Os resultados sugerem que mesmo a estimativa mais alta possível da produção abiótica de metano - ou produção de metano sem ajuda biológica - com base na química hidrotérmica conhecida está longe de ser suficiente para explicar a concentração de metano medida nas plumas. Adicionando metanogênese biológica à mistura, Contudo, poderia produzir metano suficiente para coincidir com as observações da Cassini.
"Obviamente, não estamos concluindo que existe vida no oceano de Encélado, "Ferriere disse." Em vez disso, queríamos entender o quão provável seria que as fontes hidrotermais de Enceladus pudessem ser habitadas por microrganismos semelhantes à Terra. Muito provavelmente, os dados da Cassini nos dizem, de acordo com nossos modelos.
“E a metanogênese biológica parece ser compatível com os dados. Em outras palavras, não podemos descartar a "hipótese de vida" como altamente improvável. Para rejeitar a hipótese de vida, precisamos de mais dados de missões futuras, " ele adicionou.
Os autores esperam que seu artigo forneça orientação para estudos que visem melhor compreender as observações feitas pela Cassini e que incentive pesquisas para elucidar os processos abióticos que poderiam produzir metano suficiente para explicar os dados.
Por exemplo, o metano pode vir da decomposição química da matéria orgânica primordial que pode estar presente no núcleo de Enceladus e que pode ser parcialmente transformada em dihidrogênio, metano e dióxido de carbono através do processo hidrotérmico. Esta hipótese é muito plausível se descobrir que Encélado se formou através do acréscimo de material orgânico rico fornecido por cometas, Ferriere explicou.
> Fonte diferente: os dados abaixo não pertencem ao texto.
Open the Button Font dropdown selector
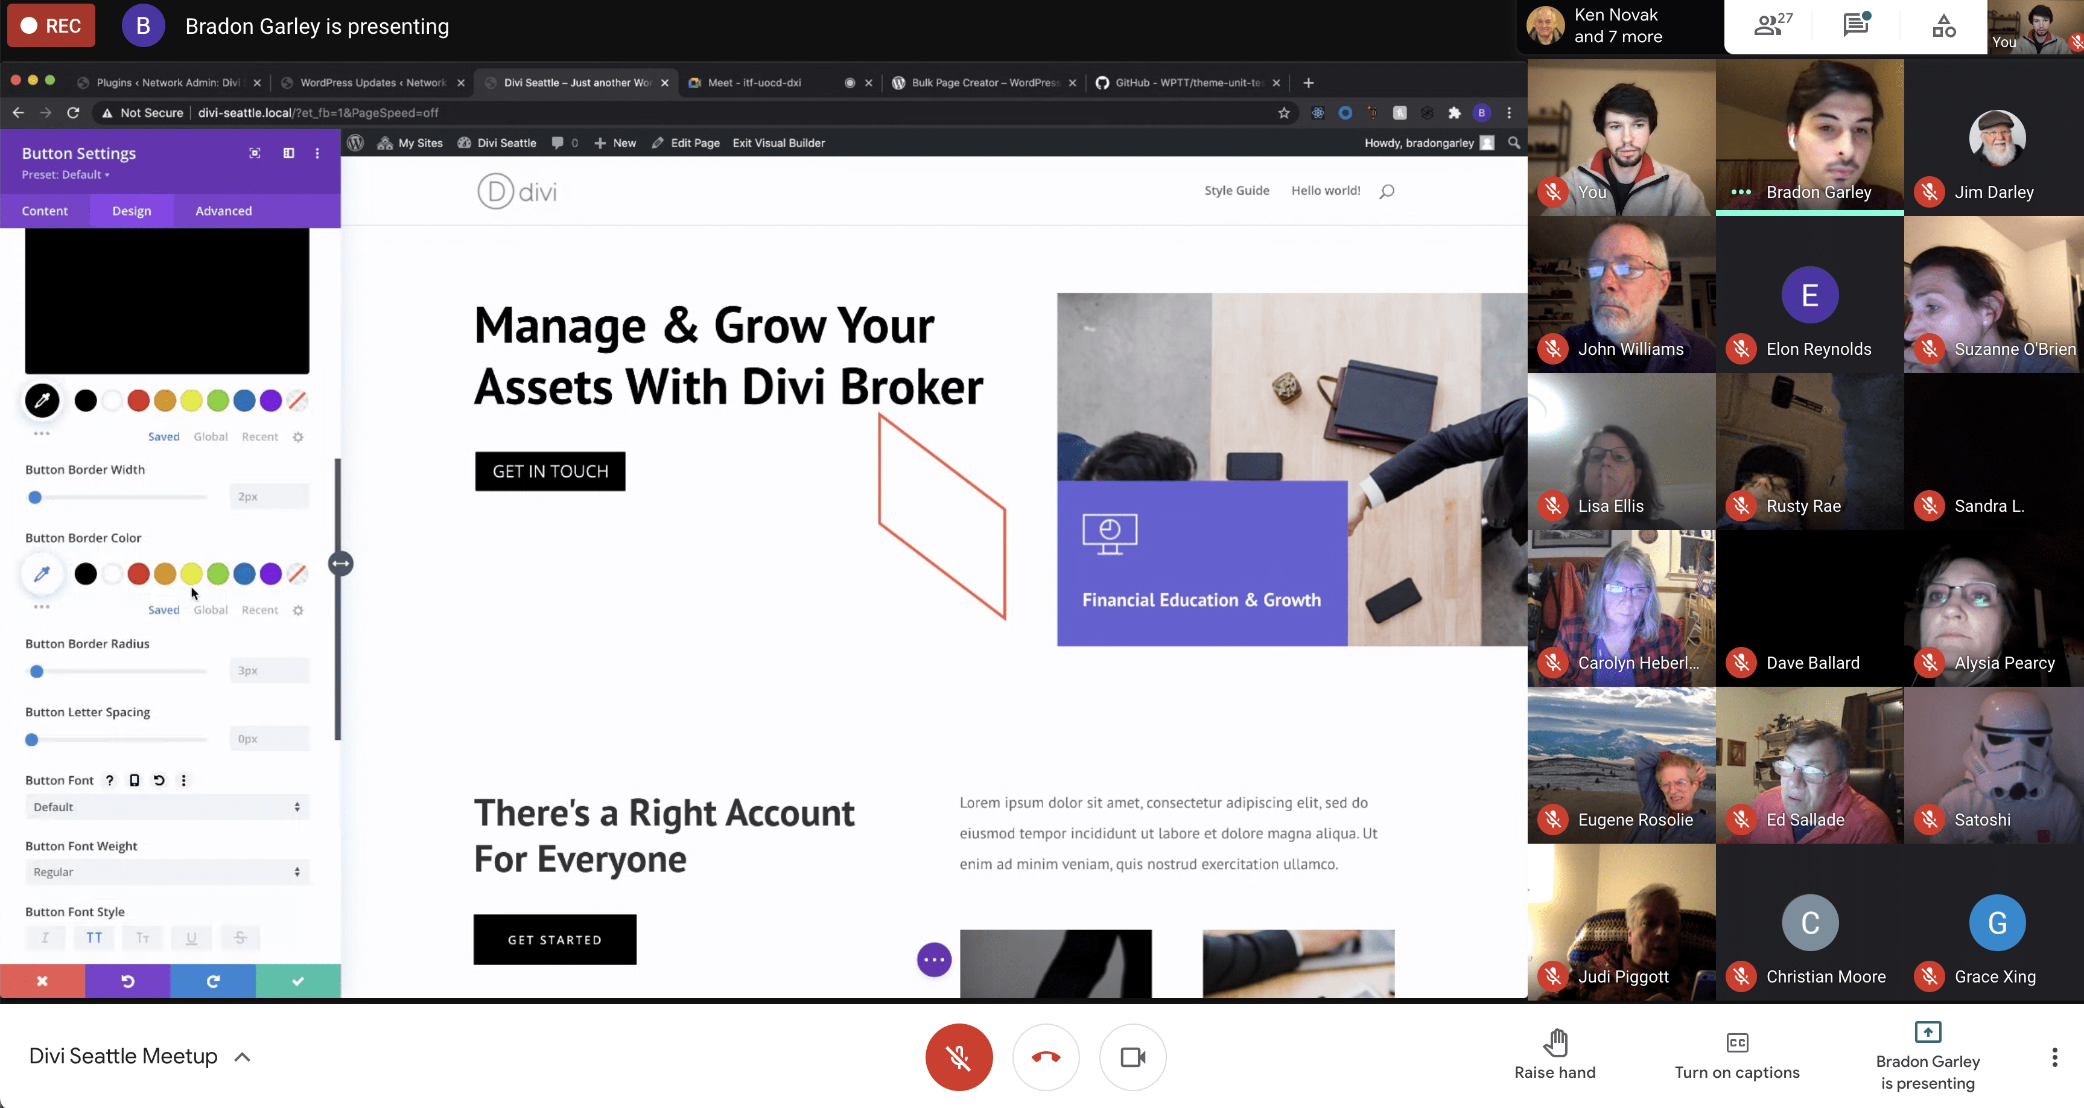2084x1108 pixels. click(x=165, y=806)
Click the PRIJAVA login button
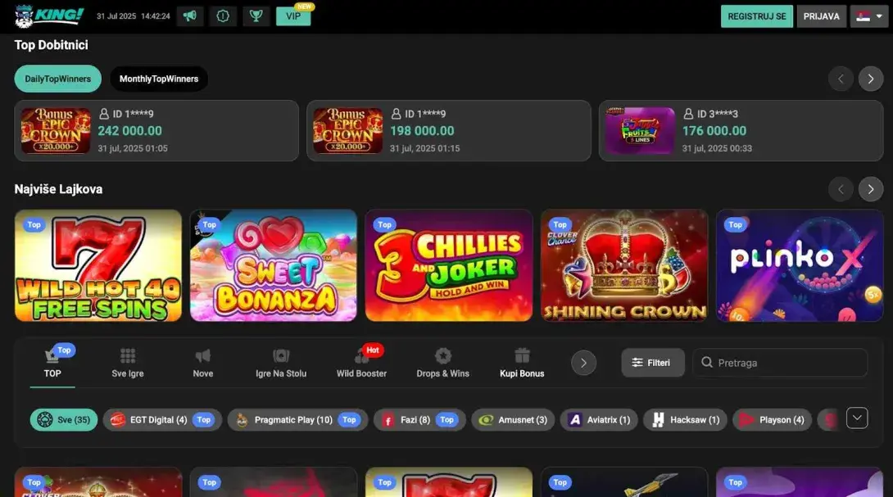This screenshot has height=497, width=893. (x=821, y=16)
"Em parte se resume a quão provável acreditamos que diferentes hipóteses são, para começar, "disse ele." Por exemplo, se considerarmos que a probabilidade de vida em Encélado é extremamente baixa, então, esses mecanismos abióticos alternativos tornam-se muito mais prováveis, mesmo que sejam muito estranhos em comparação com o que conhecemos aqui na Terra. "
De acordo com os autores, um avanço muito promissor do artigo está em sua metodologia, uma vez que não se limita a sistemas específicos, como oceanos interiores de luas geladas, e abre caminho para lidar com dados químicos de planetas fora do sistema solar à medida que se tornam disponíveis nas próximas décadas.